** start Page extract **
Remote sensing is becoming the most viable alternative for water productivity assessments and estimating WP components with multiple temporal and spatial resolutions from farm to continental scales on a pixel-by-pixel basis [11,12,13,14,15]. Remote-sensing-based estimates of ET can be obtained from satellite multi-spectral measurements based on Surface Energy Balance models, making them feasible for providing ET maps at different scales [16,17,18]. Among several surface energy balance models including Mapping Evapotranspiration at High Resolution with Internalized Calibration (METRIC) [19], Atmosphere-Land Exchange Inverse (ALEXI) [20], Simplified Surface Energy Balance (SSEBop) [21], and the Surface Energy Balance System (SEBS) [22], SEBAL (Surface Energy Balance Algorithm for Land) [17,23] has been implemented successfully worldwide across different regions and is recognized as one of the most suitable models for estimating ET without prior knowledge of site-specific parameters such as the field conditions, practices, and crop type [24,25,26,27]. Furthermore, the spatial variation of crop yield can be quantified from satellite measurements with an acceptable accuracy at a high resolution based on the Light Use Efficiency (LUE) concept [28,29,30,31]. Such remote-sensing-based applications allow for the determination of water productivity gaps [32] independent of the site-specific conditions and in situ measurements.

The Lake Urmia Basin (LUB), located in northwestern Iran, is an endorheic basin facing environmental and socio-economic challenges due to the human-initiated pressure and impact of climate extremes on water resources [33,34,35,36]. Designated as a UNESCO Biosphere Reserve, Lake Urmia is on the verge of dying and with no maintenance, it will endanger the unique ecosystem in the area [37,38,39,40]. The majority of studies blame anthropogenic factors, in particular, a high agricultural water demand and the expansion of irrigated lands with low efficiency, as the primary culprits for the desiccation of Lake Urmia [34,35,41]. Despite the urgent call at the governmental level for ameliorating the detrimental impacts of the current modes of agricultural water production and level of productivity, the preliminary questions of (i) ‘where are we’, (ii) ‘what are the goals’, and (iii) ‘how to achieve them’ have not yet fully answered given the technical limitations and complexities of the basin. The paucity of irrigation, the current water use practices, and the demand for information have proven considerable constraints, hindering the quantification of water productivity and the tracking of the progress of on-farm practices in the basin [33]. The lack of such guiding insights due to the unavailability of relevant data has limited the ability to set WP targets, bridge the yield and productivity gaps, benchmark WP values, and report them to decision-makers. In light of this, analyzing agricultural water use, production, and WP at a high spatiotemporal resolution is of strategic importance to mitigating water scarcity and informing policymakers to better understand the complexities associated with sustainable water resources management.
** end Page extract **
** start Given information **
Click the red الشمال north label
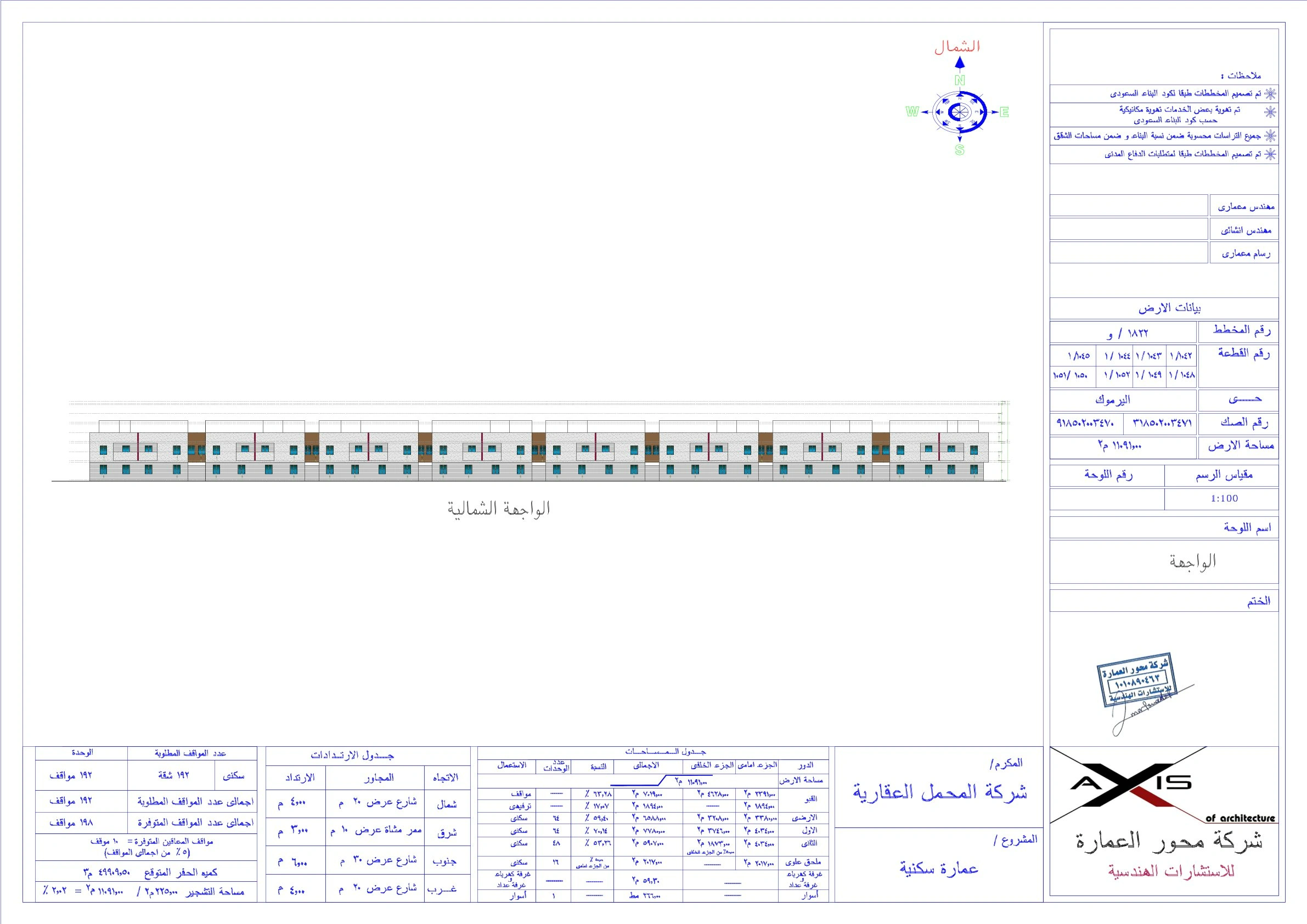The width and height of the screenshot is (1307, 924). pos(957,47)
** end Given information **
Pick up the passage on water productivity in the Lake Urmia Basin after its final sentence and carry it forward.

- **Reply**
To benchmark WP, some recent studies have evaluated WP at global and local scales. The first benchmarking assessment at a global level was published by Zwart and Bastiaanssen [42] and Mekonnen and Hoekstra [43] with a 95% percentile and a 90% percentile, respectively, based on the compiled WP values for individual crops. Zwart et al. [7] also created global WP maps for rainfed and irrigated wheat as benchmarks for a productivity analysis and performance-based comparison. In an interesting study, Bastiaanssen and Steduto [6] introduced a Global Water Productivity Score (GWPS), which is a normalized standard scale analogous to grading systems such as Richter (for earthquakes) or Beaufort (for wind force) for scoring a given area’s WP against global WP values. Though such studies are valuable for reflecting intrinsic agricultural productivity capacities at a global level as well as elucidating planetary boundaries, on a local scale, they may not appear to be that informative and, thus, conducive to local farmers, practitioners, and agricultural departments’ adoption of the WP concept. To this end, regional-scale governance should be fully aware of the WP margin, and the extent of the WP gap must be closed in the domains under these governments’ respective jurisdictions to successfully put the WP concept into practice [6,44].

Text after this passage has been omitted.